▸ Reading passage:
§ §

6th Annual Scholarship (April 2005)


​             made to  Dr. Nathan Gillespie from Australia

on the subject of A genome wide scan for adolescent personality: Psychoticism, Extraversion, Neuroticism and Lie



Report Abstract (446 words):


To date, there have been numerous genome wide scans for Neuroticism, Neuroticism-like traits and genetically related measures of mood and anxiety. Despite the interest in Neuroticism, there are no known genome wide scans for adult Extraversion or Psychoticism. Much less is known about the genetics of adolescent personality. The aim of this paper is to report a genome-wide scan based on measures of adolescent personality from Australian twins and their siblings.


Data for this study was collected as part of ongoing studies into the development of melanocytic naevi and cognition at ages 12, 14 and 16. At each interview, twins, cotwins and their siblings were asked to complete the full 81 item Junior Eysenck Personality Questionnaire (JEPQ) which assesses the three major dimensions of personality: Psychoticism, Extraversion and Neuroticism. In addition, the questionnaire contained the Lie scale which is a measure of social desirability. Complete phenotypic data were available from 2086 twin individuals and 511 siblings.


Blood or three buccal cell samples were obtained from twins, siblings and most parents for blood grouping and DNA extraction. There were 439 families with a minimum of 1 sib-pair and which had complete genotypic and phenotypic data.


Multipoint identity by descent probabilities were calculated at each of the autosomal markers using MERLIN. For each wave of data collection, variance components linkage analyses were run in Mx and LOD scores plotted. The Mx variance components method has the advantage of being able to model the effects of age and sex on the means for each of the personality dimension.

§ §

▸ Exercise data:
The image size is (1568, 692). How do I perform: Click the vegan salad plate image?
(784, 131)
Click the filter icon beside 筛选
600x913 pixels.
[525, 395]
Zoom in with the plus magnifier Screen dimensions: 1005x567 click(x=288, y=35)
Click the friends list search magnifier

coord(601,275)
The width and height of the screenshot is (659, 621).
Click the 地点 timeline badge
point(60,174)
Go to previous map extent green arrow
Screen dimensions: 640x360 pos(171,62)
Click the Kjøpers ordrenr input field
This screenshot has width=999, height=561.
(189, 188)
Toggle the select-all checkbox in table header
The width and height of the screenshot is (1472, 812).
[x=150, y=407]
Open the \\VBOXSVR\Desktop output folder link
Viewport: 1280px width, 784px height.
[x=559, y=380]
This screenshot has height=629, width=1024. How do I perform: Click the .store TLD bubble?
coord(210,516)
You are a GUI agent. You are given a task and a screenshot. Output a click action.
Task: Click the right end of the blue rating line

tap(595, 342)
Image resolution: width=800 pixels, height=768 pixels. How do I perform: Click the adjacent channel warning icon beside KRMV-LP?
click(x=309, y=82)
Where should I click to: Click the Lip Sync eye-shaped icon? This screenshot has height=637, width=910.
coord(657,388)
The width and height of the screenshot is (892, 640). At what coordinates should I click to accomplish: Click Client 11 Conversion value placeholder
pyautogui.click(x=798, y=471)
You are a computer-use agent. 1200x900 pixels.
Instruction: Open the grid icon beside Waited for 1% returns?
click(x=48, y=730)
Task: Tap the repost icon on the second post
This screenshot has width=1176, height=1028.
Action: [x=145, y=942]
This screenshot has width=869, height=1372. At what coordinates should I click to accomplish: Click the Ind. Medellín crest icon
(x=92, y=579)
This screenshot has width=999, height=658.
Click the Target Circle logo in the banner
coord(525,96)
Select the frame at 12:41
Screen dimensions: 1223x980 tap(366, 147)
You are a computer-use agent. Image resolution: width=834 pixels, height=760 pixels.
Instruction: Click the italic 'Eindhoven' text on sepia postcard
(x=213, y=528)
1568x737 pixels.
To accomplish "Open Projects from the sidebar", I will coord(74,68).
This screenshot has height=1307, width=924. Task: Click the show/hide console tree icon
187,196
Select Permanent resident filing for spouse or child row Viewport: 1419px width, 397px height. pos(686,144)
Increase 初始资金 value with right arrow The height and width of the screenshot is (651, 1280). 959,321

§ §

▸ Activity: For the scholarship report abstract, decide whether each statement agrees with it: (a) participants completed the full 81 item Junior Eysenck Personality Questionnaire; (b) several genome wide scans for adult Extraversion had already been carried out; (c) 439 families had complete genotypic and phenotypic data. Answer yes or no for each, and quote the deciding words. The items after the scholarship report abstract are separate material and have no connection to it.

▸ Your response:
(a) Yes: "twins, cotwins and their siblings were asked to complete the full 81 item Junior Eysenck Personality Questionnaire (JEPQ)"
(b) No: "there are no known genome wide scans for adult Extraversion or Psychoticism"
(c) Yes: "There were 439 families with a minimum of 1 sib-pair and which had complete genotypic and phenotypic data."